In the study of Smith et al.,44,46 crystallization time τ shows Arrhenius-like behavior with the temperature of the substrate, resulting in a substrate-independent activation energy of 84 kJ mol−1. By modeling the fraction of amorphous and crystalline ice in their isothermal desorption spectra (desorption rate vs time), they found the best curve fit when including an Avrami exponent n = 4. This implies a constant nucleation rate everywhere in the sample and isotropic 3D growth of the nuclei in nanofilms of ASW. To sum up, they found that the crystallization kinetics of ASW are strongly dependent on both temperature and film thickness and are consistent with a spatially random nucleation and isotropic growth model, but independent of the metal support.

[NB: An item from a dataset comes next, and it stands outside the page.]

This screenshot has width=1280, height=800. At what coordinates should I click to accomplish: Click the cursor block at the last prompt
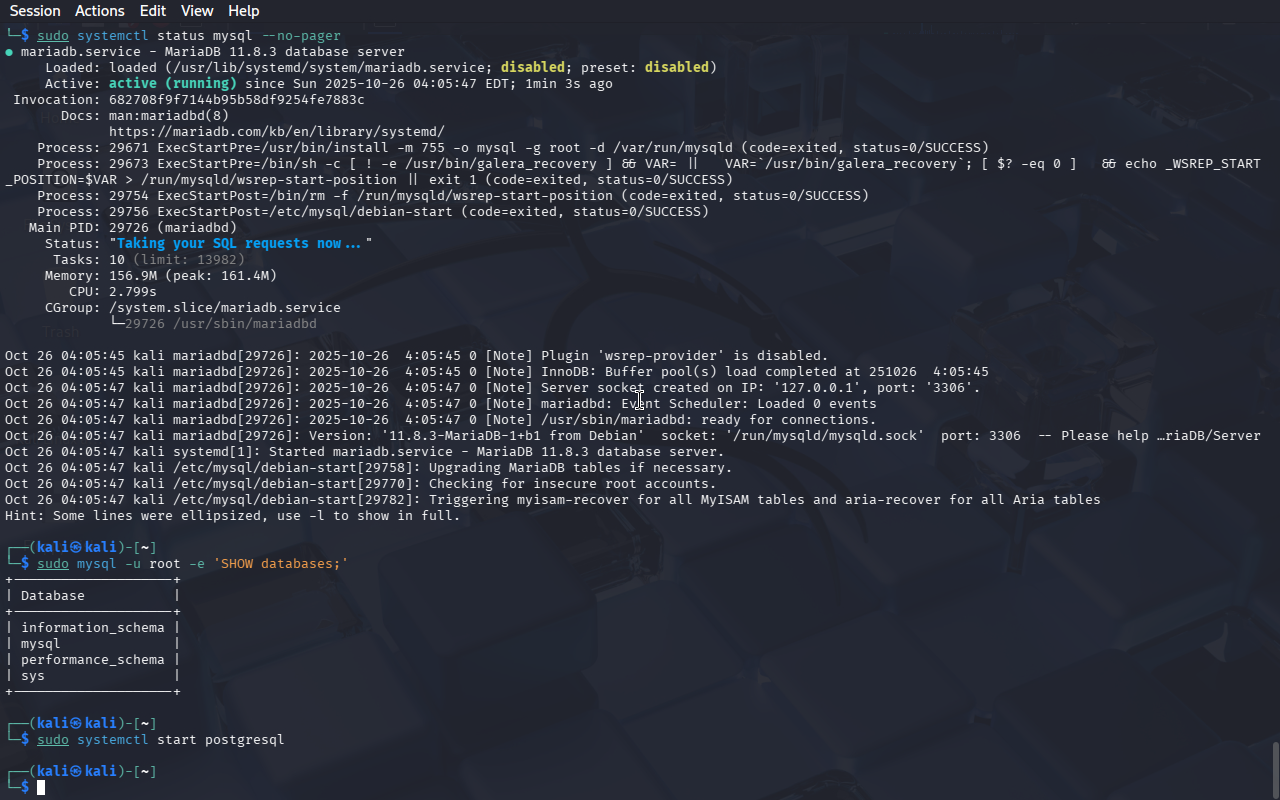[x=41, y=788]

However, crystalline ice as a substrate acts as a 2D nucleus for crystal growth, even at temperatures below 110 K.47,48 In their subsequent studies, Dohnálek et al.47,48 studied crystallization of ASW with and without crystalline ice as a growth nucleus. They compared crystallization of pure ASW films (involving both nucleation and growth) and crystallization of ASW on top of a crystalline ice template (governed by growth). This comparison allows for the determination of activation energies for ice nucleation EJ (140 kJ mol−1) and growth EG (56 kJ mol−1). These experiments are the foundation for the subsequent “intentional seeding” experiments, aimed at separating nucleation and growth, discussed below.51,59,62

Safarik et al.50 studied (surface) crystallization in thicker films than the ones prepared by Smith et al.,44,46 Löfgren et al.,49 and Dohnálek et al.47,48 (<150 BL, 55 nm). They applied 150–1050 BL (55–385 nm) thick ASW films using the surface-sensitive method of TPD of CHF2Cl. They fitted their isothermal crystallization data at T = 136–140 K with an Avrami-like model they had developed for surface transitions.73 When comparing 150, 300, and 1050 BL (55, 110, and 385 nm) films, they reported that surface crystallization, in fact, accelerates with thickness in this particular range. Considering the earlier results from the work of Smith et al.44 and Löfgren et al.,49 Safarik et al.50 suggested a broad maximum of crystallization time between 70 and 150 BL thick films. They rationalized the finding with the idea that in this range 3D-growth of (idealized) spherical crystallites is geometrically limited in the direction perpendicular to the support. For thicker films (>150 BL), grains of larger radius and grains nucleated further away from the surface (at higher “nucleation depth”) can grow and impinge on the surface, contributing to accelerated surface crystallization.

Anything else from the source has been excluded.